Unioni civili. il mio pezzo sul quotidiano nazionale di oggi

Un problema solo politico

di Stefano Ceccanti

Il problema di trovare un accordo ampio sulle unioni civili è politico, non costituzionale: devono concordare una soluzione coloro per i quali le unioni sono una tappa verso il matrimonio e coloro che vogliono le unioni come soluzione definitiva. L’accordo è diventato necessario sin da quando la Corte nel 2010 ha detto che un’assenza di legge per le coppie stabili di persone omosessuali viola l’articolo 2 della Costituzione, nonostante che la piattaforma del family day, ignorando questa giurisprudenza vincolante, pretenda ancora di escludere qualsiasi legge. L’accordo deve consentire a ciascuno di mantenere sullo sfondo le proprie coerenze senza poterle imporle agli altri. Per questa ragione politica è anche possibile che, come spesso accade, specie quando c’è di mezzo il voto segreto, il testo possa alla fine risultare agli occhi di molti non del tutto coerente, ma non ci sono scorciatoie facili.

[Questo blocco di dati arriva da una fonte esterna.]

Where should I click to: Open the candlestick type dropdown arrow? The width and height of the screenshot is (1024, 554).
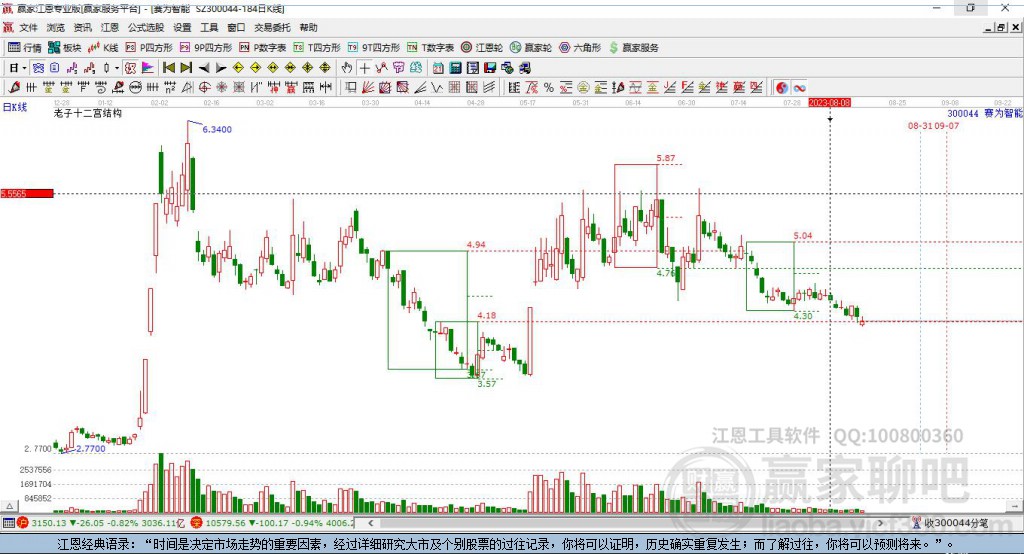[117, 68]
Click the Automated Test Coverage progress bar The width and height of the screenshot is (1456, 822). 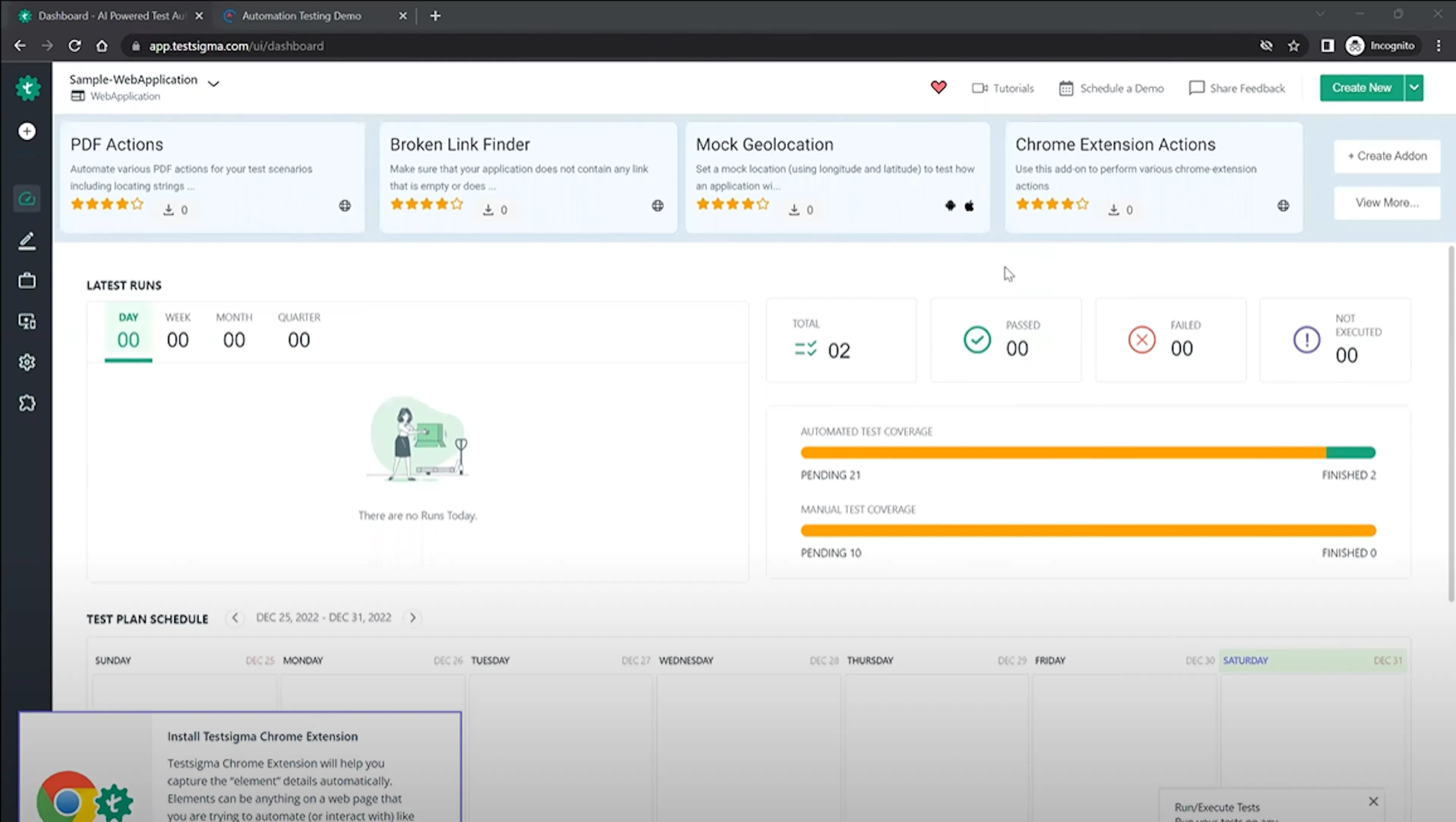pos(1087,452)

Tirare in ballo la costituzionalità non è semplice e sembra per lo più il riflesso di posizioni di merito: nel senso che ciascuno, come accade spesso, tende a dire che le opinioni che non condivide non sarebbero solo sbagliate ma anche incostituzionali. Ad esempio: cosa dire di sensato sulle adozioni interne alla coppia, il nodo politico più difficile, su cui sin qui la Corte non ha mai affermato niente? Peraltro i tribunali ordinari hanno già in vari casi ammesso le coppie stabili omosessuali alle adozioni. Cosa dire poi dei richiami agli articoli del codice civile sulla famiglia che erano molti all’inizio ma che sono quasi del tutto scomparsi dalla prima alla quarta versione del testo? Si può fare sempre di più e meglio per distinguere, ma a questo punto più per opportunità che per costituzionalità. In realtà le due sentenze più importanti della Corte sono a maglie abbastanza larghe e, quindi, sono interpretate in modi diversi. Per un verso dicono che non ci può essere un’equiparazione secca tra unioni civili (fondate sull’articolo 2, sull’importanza delle formazioni sociali che innervano la società e rafforzano i legami reciproci tra le persone) e famiglia fondata sul matrimonio (che ha una protezione particolare sulla base dell’articolo 29), per altro verso, però, se la legge stabilisse tutele molto diverse la Corte italiana, ed anche quella di Strasburgo, potrebbero anche censurare quelle differenze perché discriminatorie, irragionevoli. Insomma il legislatore si deve muovere saggiamente dentro un conflitto politico senza eccedere nell’usare la Costituzione a favore proprio e contro gli altri.